The future of the automotive industry is moving towards autonomous cars. And we already have some glimpses of it in the present; either as a robotic taxi like Waymo or Cruise in the US, or with systems like Tesla’s fully autonomous driving or Ford’s Blue Cruise. However, a major problem has been found in technologies that use artificial intelligence to enable hands-free driving: pose a danger to children and black people.
The paper, signed by six researchers from Peking University, King’s College and University College London, came to a disturbing conclusion. Driving systems for unmanned vehicles with artificial intelligence have a bias in detecting pedestrians. What does it mean? That its accuracy is lower when the street is trying to cross, as we have said, children or people with a darker skin tone.
Experts argue that this problem is much more important than is commonly believed, because it has not been studied as widely as others related to artificial intelligence. Studies show that self-driving vehicles are 19.67% more accurate in detecting adult pedestrians compared to children. While when comparing different skin tones, the difference in the effectiveness of the systems is 7.52% in favor of lighter ones.
AI of self-driving cars has a bias affecting children and black people
Expert research based on four datasets which have been “thoroughly studied” to evaluate the performance of pedestrian detection in autonomous vehicles. These are CityPersons, Berkeley Driving and EuroCityPersons; the latter is divided into two parts: one with images taken during the day and the other at night. It is worth noting that the information was collected from 8 advanced detection systems.
Thus, the researchers gained access to more than 8300 images taken by the cameras of unmanned vehicles in real traffic situations. But they did not stop there, as they manually classified the information in order to have more accurate material. For example, managed to mark over 20,000 ages and 3,500 skin tones. They were also able to indicate the gender of the pedestrians. Although they came to the conclusion that AI does not have serious shortcomings in identifying passers-by by the specified parameter.
Another interesting point is that we studied situations recorded at different times of the day and in different climatic conditions.

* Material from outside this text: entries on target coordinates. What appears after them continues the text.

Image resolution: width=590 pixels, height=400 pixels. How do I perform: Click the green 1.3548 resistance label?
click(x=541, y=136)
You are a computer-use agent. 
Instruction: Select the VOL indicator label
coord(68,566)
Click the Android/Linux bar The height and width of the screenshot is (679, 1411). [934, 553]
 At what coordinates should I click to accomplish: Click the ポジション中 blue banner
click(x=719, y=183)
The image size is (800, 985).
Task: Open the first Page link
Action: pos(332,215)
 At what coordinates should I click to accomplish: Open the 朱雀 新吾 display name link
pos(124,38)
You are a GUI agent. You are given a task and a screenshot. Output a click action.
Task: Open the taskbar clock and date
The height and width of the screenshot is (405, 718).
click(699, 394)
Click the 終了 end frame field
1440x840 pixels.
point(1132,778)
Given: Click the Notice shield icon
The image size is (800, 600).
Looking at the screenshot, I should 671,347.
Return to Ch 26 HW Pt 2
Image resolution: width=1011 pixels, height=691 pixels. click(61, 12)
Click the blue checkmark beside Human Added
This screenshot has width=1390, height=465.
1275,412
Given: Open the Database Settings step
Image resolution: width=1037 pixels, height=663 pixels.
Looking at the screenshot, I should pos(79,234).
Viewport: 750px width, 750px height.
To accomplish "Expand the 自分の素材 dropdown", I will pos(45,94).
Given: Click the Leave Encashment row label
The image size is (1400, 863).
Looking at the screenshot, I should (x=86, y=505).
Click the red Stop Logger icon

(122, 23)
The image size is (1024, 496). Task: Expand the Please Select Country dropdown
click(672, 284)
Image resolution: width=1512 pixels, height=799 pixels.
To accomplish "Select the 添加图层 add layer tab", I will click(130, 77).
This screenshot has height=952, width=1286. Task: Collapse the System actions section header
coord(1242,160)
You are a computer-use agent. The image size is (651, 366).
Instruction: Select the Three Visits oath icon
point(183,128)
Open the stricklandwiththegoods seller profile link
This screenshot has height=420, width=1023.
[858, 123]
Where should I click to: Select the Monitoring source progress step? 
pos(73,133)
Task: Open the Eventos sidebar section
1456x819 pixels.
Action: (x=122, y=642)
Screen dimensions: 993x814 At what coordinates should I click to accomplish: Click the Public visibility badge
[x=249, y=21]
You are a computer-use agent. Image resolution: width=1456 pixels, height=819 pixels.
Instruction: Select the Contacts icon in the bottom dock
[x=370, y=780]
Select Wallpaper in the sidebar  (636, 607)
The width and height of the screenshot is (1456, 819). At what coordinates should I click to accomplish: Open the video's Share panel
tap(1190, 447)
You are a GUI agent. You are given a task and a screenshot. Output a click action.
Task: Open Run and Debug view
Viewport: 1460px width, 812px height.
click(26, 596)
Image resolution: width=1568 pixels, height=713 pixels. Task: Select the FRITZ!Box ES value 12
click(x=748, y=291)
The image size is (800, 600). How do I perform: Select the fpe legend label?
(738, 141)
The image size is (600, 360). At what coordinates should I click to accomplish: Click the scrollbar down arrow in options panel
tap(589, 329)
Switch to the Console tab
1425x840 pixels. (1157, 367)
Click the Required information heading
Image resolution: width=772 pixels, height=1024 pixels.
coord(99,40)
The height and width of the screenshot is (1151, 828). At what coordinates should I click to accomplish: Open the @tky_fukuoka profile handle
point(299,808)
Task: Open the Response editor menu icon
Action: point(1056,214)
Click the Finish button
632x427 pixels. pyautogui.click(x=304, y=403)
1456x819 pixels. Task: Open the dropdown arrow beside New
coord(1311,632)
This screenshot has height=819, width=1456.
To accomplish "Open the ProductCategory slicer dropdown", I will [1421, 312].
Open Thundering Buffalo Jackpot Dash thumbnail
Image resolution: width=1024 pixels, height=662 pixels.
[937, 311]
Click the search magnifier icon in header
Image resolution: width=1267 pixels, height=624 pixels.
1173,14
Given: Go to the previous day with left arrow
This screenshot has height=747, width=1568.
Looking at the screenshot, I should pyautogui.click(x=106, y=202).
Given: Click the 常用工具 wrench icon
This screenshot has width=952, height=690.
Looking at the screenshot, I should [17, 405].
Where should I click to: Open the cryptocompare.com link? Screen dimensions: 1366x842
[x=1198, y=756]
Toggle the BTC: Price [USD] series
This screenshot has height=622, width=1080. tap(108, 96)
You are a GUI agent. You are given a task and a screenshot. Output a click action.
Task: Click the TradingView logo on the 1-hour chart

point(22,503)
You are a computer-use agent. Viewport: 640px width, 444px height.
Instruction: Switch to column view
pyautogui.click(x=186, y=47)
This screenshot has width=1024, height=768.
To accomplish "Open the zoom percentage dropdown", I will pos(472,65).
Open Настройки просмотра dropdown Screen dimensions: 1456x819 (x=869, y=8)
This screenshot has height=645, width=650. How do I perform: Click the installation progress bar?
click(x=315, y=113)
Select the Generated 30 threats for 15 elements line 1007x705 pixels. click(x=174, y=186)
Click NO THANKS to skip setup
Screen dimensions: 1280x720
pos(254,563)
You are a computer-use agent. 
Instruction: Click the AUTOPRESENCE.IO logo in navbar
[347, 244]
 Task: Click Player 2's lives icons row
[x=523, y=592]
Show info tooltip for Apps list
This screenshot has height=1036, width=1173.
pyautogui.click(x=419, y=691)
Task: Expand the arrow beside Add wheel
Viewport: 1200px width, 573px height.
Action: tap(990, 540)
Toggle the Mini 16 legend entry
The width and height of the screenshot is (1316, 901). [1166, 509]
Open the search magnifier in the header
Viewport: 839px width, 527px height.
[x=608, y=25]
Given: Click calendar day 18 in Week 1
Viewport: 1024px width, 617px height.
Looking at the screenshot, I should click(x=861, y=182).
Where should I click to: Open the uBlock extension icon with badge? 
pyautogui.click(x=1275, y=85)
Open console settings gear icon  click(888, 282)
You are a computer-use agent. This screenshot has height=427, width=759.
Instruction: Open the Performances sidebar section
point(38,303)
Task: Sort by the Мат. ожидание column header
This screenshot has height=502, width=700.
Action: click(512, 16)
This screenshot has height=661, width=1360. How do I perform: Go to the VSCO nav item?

However, the latter had to be limited to general scenarios—with or without rain—because not all datasets contained images of the environment with snow or fog. Curious that the rain negligible and statistically insignificant impact in detecting problems of artificial intelligence used in autonomous vehicles.
The problem of artificial intelligence escalates at night
AI offset that self-driving cars use to detect pedestrians worsens at night. And also in scenarios where the brightness or contrast is low. If we talk about children, the data is very disturbing. The difference in failure rates between adults and children increases from 22.05% (daytime) to 26.63% (nighttime).
The situation does not improve with day and night failures between people with fair skin and people with darker tones: they increase from 7.14% to 9.68%, to the detriment of the latter. Summing up, then, Pedestrians are more likely to be hit by self-driving cars when they are children or people with dark skin. A hazard that increases as the sun sets or lighting conditions deteriorate for cameras built into vehicles.
As artificial intelligence becomes more and more integrated into our daily lives, experts’ words should not be taken lightly. After all, the problems are already in sight when self-driving cars still make up a minimal part of the world’s car fleet.
Unless the engineers developing these systems take immediate countermeasures, the risk of death for bystanders can be greatly increased. But not only that. Automotive manufacturers may also be subject to scrutiny by legislative and regulatory scrutiny, hindering or stopping the development and deployment of technology that was supposed to theoretically reduce the number of road traffic accidents.
Source: Hiper Textual

I’m Blaine Morgan, an experienced journalist and writer with over 8 years of experience in the tech industry. My expertise lies in writing about technology news and trends, covering everything from cutting-edge gadgets to emerging software developments. I’ve written for several leading publications including Gadget Onus where I am an author.